:: Task ::
The answer must consist of every record below, reproduced exactly.

(Collected data)
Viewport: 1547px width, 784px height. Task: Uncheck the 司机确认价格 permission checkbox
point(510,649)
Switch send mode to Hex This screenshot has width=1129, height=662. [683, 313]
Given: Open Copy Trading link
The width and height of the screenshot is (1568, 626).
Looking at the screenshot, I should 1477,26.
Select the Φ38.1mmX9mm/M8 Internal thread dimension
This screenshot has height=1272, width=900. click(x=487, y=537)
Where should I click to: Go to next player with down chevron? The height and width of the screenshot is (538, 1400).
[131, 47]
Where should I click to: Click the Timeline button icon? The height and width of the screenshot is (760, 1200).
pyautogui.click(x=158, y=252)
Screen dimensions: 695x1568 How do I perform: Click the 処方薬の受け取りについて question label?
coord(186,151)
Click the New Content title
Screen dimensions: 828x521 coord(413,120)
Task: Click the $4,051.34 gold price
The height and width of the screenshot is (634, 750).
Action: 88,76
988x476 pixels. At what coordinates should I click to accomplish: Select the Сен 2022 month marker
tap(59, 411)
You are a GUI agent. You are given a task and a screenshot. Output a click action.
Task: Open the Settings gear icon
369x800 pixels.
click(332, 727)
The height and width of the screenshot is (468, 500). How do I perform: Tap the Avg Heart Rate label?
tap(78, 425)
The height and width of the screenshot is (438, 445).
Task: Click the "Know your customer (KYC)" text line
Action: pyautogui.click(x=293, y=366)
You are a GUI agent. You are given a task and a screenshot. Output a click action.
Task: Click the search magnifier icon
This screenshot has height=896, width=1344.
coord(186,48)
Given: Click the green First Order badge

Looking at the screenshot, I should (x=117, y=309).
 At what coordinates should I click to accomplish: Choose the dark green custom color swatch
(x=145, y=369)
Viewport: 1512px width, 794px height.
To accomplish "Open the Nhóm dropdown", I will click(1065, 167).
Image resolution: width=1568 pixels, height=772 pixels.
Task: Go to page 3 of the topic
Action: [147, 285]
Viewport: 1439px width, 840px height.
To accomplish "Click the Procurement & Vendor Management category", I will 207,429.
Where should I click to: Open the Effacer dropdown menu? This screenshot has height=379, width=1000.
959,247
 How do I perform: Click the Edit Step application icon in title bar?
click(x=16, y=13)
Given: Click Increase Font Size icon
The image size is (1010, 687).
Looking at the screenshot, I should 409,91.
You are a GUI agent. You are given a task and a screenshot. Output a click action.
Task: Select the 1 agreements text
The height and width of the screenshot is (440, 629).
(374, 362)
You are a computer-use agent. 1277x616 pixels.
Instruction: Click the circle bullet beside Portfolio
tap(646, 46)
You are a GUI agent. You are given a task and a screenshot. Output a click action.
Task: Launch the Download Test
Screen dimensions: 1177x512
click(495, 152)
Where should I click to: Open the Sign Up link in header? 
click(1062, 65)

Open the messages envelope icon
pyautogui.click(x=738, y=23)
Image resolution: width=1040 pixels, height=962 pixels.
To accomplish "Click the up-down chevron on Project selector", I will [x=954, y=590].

:: Answer to this exercise ::
Viewport: 1547px width, 784px height. Task: Uncheck the 司机确认价格 permission checkbox
point(510,649)
Switch send mode to Hex This screenshot has width=1129, height=662. [683, 313]
Given: Open Copy Trading link
The width and height of the screenshot is (1568, 626).
Looking at the screenshot, I should 1477,26.
Select the Φ38.1mmX9mm/M8 Internal thread dimension
This screenshot has height=1272, width=900. click(x=487, y=537)
Where should I click to: Go to next player with down chevron? The height and width of the screenshot is (538, 1400).
[131, 47]
Where should I click to: Click the Timeline button icon? The height and width of the screenshot is (760, 1200).
pyautogui.click(x=158, y=252)
Screen dimensions: 695x1568 How do I perform: Click the 処方薬の受け取りについて question label?
coord(186,151)
Click the New Content title
Screen dimensions: 828x521 coord(413,120)
Task: Click the $4,051.34 gold price
The height and width of the screenshot is (634, 750).
Action: 88,76
988x476 pixels. At what coordinates should I click to accomplish: Select the Сен 2022 month marker
tap(59, 411)
You are a GUI agent. You are given a task and a screenshot. Output a click action.
Task: Open the Settings gear icon
369x800 pixels.
click(332, 727)
The height and width of the screenshot is (468, 500). How do I perform: Tap the Avg Heart Rate label?
tap(78, 425)
The height and width of the screenshot is (438, 445).
Task: Click the "Know your customer (KYC)" text line
Action: pyautogui.click(x=293, y=366)
You are a GUI agent. You are given a task and a screenshot. Output a click action.
Task: Click the search magnifier icon
This screenshot has height=896, width=1344.
coord(186,48)
Given: Click the green First Order badge

Looking at the screenshot, I should (x=117, y=309).
 At what coordinates should I click to accomplish: Choose the dark green custom color swatch
(x=145, y=369)
Viewport: 1512px width, 794px height.
To accomplish "Open the Nhóm dropdown", I will click(1065, 167).
Image resolution: width=1568 pixels, height=772 pixels.
Task: Go to page 3 of the topic
Action: [147, 285]
Viewport: 1439px width, 840px height.
To accomplish "Click the Procurement & Vendor Management category", I will 207,429.
Where should I click to: Open the Effacer dropdown menu? This screenshot has height=379, width=1000.
959,247
 How do I perform: Click the Edit Step application icon in title bar?
click(x=16, y=13)
Given: Click Increase Font Size icon
The image size is (1010, 687).
Looking at the screenshot, I should 409,91.
You are a GUI agent. You are given a task and a screenshot. Output a click action.
Task: Select the 1 agreements text
The height and width of the screenshot is (440, 629).
(374, 362)
You are a computer-use agent. 1277x616 pixels.
Instruction: Click the circle bullet beside Portfolio
tap(646, 46)
You are a GUI agent. You are given a task and a screenshot. Output a click action.
Task: Launch the Download Test
Screen dimensions: 1177x512
click(495, 152)
Where should I click to: Open the Sign Up link in header? 
click(1062, 65)

Open the messages envelope icon
pyautogui.click(x=738, y=23)
Image resolution: width=1040 pixels, height=962 pixels.
To accomplish "Click the up-down chevron on Project selector", I will [x=954, y=590].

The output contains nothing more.